What you need to do:
In the indemnification text, when does an Indemnified Party's failure to give notice of an action relieve the indemnifying party of its obligations?

The Dealer Manager will reimburse the aforesaid parties for any reasonable legal or other expenses incurred in connection with investigation or defense of such loss, claim, expense, damage, liability or action.  This indemnity agreement will be in addition to any liability which the Dealer Manager may otherwise have.

 

(d)                                 Selected Dealer Indemnification of the Company.  By virtue of entering into the Selected Dealer Agreement, each Selected Dealer severally will agree to indemnify, defend and hold harmless the Company, the Dealer Manager, each of their respective Indemnified Parties, and each person who signs the Registration Statement, from and against any losses, claims, expenses, damages or liabilities to which the Company, the Dealer Manager, or any of their respective Indemnified Parties, or any person who signed the Registration Statement, may become subject, under the Securities Act or otherwise, as more fully described in the Selected Dealer Agreement.

 

(e)                                  Action Against Parties; Notification.  Promptly after receipt by any Indemnified Party under this Section 7 of notice of the commencement of any action, such Indemnified Party will, if a claim in respect thereof is to be made against any indemnifying party under this Section 7, promptly notify the indemnifying party of the commencement thereof; provided, however, that the failure to give such notice shall not relieve the indemnifying party of its obligations hereunder except to the extent it shall have been actually prejudiced by such failure.  In case any such action is brought against any Indemnified Party, and it notifies an indemnifying party of the commencement thereof, the indemnifying party will be entitled, to the extent it may wish, jointly with any other indemnifying party similarly notified, to participate in the defense thereof, with separate counsel.

Given records:
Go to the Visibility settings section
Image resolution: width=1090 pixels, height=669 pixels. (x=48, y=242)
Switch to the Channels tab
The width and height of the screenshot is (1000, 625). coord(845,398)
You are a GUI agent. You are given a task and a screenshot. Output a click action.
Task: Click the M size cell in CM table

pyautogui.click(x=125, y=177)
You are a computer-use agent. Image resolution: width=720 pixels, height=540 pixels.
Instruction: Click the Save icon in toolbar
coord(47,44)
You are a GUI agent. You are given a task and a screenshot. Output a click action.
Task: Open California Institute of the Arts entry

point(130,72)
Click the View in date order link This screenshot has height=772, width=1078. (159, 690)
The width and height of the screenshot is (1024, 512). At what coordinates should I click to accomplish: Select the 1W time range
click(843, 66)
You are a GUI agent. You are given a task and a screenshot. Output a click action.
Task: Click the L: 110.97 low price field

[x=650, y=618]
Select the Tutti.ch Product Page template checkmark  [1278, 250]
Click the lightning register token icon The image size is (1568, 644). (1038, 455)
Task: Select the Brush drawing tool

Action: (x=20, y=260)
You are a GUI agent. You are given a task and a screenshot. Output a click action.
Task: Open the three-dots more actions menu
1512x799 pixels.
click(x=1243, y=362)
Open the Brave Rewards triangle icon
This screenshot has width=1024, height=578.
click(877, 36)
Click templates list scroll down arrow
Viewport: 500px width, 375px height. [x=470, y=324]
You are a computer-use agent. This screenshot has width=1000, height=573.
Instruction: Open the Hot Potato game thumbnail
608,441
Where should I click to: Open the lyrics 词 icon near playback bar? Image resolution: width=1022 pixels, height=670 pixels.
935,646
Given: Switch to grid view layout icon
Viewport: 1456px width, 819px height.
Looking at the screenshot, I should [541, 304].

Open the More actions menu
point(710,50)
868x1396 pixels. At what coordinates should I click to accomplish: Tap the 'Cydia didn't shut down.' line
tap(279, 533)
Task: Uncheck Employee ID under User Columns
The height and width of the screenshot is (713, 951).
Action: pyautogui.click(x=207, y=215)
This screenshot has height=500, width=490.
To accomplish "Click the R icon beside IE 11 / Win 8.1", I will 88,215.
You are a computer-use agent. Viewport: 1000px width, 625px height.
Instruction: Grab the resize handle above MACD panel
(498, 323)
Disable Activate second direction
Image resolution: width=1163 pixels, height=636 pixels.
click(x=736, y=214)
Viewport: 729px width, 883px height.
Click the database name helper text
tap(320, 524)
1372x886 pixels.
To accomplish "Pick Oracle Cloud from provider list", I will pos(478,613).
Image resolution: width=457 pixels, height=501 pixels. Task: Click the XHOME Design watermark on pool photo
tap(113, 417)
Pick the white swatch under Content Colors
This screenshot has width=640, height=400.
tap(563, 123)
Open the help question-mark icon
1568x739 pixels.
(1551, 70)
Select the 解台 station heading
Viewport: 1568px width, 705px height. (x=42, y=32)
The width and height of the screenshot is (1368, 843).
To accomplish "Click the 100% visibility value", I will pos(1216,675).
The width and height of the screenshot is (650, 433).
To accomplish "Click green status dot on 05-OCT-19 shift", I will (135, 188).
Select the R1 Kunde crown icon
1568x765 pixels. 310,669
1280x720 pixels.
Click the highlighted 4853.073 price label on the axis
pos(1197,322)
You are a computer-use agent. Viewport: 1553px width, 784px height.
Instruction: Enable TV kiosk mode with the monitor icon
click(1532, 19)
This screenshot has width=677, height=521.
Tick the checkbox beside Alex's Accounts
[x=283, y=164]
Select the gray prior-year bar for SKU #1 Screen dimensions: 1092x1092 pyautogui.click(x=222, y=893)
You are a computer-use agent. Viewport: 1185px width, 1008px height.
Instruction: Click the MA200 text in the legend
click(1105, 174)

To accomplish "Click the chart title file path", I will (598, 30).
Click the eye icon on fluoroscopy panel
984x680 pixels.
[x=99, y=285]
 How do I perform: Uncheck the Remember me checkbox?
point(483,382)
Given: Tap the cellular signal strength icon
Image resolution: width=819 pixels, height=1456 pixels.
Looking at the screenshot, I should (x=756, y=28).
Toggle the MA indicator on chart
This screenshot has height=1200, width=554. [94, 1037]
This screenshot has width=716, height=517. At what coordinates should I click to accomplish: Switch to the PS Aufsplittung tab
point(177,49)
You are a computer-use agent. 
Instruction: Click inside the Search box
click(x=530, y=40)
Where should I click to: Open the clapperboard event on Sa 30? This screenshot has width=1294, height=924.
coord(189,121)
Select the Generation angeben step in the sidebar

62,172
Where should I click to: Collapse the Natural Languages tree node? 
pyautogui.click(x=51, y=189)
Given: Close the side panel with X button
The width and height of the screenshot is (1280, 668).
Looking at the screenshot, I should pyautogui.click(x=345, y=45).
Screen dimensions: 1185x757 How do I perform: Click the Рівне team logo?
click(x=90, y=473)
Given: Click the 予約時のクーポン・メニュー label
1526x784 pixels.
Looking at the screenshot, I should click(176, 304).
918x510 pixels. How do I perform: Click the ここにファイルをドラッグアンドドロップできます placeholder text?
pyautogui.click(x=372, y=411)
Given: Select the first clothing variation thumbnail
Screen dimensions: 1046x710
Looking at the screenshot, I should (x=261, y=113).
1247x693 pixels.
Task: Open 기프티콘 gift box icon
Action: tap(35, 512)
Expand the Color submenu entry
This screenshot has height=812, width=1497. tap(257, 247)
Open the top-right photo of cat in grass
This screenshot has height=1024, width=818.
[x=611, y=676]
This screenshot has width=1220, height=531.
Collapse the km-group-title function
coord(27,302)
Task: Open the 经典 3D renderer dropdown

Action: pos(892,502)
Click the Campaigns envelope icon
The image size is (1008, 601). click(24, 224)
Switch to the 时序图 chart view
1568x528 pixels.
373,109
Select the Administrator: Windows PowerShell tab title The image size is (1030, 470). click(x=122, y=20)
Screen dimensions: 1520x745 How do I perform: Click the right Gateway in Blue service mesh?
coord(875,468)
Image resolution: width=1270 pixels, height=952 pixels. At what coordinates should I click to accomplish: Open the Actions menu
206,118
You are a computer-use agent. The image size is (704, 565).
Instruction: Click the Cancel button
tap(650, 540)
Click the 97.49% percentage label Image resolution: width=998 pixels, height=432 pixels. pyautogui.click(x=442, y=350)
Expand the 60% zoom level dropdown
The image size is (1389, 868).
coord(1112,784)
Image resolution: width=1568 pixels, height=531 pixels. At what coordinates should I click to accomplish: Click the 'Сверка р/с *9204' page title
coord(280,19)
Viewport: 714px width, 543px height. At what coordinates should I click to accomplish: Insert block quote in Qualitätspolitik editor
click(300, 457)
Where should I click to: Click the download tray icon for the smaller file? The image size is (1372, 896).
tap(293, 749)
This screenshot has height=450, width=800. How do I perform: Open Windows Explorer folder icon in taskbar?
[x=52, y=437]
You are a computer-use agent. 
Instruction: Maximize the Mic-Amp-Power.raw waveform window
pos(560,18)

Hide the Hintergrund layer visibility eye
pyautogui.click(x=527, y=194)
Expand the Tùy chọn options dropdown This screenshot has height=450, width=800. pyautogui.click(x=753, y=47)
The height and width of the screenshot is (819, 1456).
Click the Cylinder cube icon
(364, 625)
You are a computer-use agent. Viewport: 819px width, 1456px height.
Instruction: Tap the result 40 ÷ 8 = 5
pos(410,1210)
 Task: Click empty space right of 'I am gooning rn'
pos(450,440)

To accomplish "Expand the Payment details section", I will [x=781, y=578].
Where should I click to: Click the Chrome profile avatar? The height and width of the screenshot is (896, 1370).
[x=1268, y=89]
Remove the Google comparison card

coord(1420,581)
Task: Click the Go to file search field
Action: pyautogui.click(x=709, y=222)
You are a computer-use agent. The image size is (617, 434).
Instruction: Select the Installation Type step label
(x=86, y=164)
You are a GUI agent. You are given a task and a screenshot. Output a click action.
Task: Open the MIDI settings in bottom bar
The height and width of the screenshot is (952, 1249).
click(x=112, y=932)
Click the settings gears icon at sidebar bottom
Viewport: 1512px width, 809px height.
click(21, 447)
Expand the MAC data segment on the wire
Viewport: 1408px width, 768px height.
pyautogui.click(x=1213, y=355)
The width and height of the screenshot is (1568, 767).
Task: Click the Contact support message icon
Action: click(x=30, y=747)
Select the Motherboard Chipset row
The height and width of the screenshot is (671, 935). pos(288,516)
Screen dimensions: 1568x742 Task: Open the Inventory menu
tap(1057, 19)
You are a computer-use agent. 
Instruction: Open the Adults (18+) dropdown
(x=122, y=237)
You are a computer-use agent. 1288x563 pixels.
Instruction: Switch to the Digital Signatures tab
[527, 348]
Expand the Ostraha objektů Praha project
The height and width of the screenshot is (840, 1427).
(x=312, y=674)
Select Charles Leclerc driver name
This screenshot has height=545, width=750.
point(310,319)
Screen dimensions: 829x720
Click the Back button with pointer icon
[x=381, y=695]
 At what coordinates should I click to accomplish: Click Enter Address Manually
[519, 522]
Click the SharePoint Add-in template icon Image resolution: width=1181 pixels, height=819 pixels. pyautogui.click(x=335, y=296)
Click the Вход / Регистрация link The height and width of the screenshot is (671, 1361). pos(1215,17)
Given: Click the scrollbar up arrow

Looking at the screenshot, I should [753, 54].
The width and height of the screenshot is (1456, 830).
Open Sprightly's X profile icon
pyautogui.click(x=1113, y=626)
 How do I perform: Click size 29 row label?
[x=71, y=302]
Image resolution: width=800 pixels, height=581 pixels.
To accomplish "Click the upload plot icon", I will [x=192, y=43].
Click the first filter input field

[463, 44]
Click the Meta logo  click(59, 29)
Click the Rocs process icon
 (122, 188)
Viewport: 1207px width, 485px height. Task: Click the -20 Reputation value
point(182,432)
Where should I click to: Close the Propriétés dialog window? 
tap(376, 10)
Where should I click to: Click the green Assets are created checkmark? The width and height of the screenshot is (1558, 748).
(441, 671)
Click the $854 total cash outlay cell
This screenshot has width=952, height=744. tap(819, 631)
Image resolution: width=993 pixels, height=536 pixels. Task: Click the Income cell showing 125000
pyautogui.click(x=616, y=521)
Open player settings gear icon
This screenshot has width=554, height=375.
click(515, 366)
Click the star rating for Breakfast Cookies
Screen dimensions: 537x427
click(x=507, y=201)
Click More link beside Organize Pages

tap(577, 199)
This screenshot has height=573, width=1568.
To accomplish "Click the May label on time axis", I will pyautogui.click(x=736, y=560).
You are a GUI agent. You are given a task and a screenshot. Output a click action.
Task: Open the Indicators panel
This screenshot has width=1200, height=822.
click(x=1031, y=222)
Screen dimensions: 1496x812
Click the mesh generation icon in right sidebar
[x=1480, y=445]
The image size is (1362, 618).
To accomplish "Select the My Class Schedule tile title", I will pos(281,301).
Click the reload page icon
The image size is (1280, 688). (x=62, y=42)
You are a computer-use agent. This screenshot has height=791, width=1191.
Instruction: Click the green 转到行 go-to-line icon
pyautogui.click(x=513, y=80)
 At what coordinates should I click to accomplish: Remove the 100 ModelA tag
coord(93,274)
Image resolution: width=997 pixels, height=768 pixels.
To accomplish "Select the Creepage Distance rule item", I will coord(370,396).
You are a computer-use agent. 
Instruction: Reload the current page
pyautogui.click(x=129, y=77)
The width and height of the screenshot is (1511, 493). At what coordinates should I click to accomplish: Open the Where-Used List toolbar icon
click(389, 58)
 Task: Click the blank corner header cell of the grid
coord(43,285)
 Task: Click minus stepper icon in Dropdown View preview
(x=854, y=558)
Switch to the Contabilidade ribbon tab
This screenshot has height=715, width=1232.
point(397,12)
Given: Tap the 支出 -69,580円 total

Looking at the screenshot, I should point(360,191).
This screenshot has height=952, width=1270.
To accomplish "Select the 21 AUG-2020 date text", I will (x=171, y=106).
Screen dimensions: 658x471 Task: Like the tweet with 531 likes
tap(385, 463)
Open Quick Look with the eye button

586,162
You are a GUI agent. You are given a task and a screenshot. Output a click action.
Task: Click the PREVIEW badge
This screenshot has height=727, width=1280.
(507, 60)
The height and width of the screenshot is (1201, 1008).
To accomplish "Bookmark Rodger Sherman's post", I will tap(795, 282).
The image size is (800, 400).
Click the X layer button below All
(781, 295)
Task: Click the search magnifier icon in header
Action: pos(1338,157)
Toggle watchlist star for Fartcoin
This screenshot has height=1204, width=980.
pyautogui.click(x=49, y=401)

Written reply:
Only to the extent that the indemnifying party was actually prejudiced by that failure.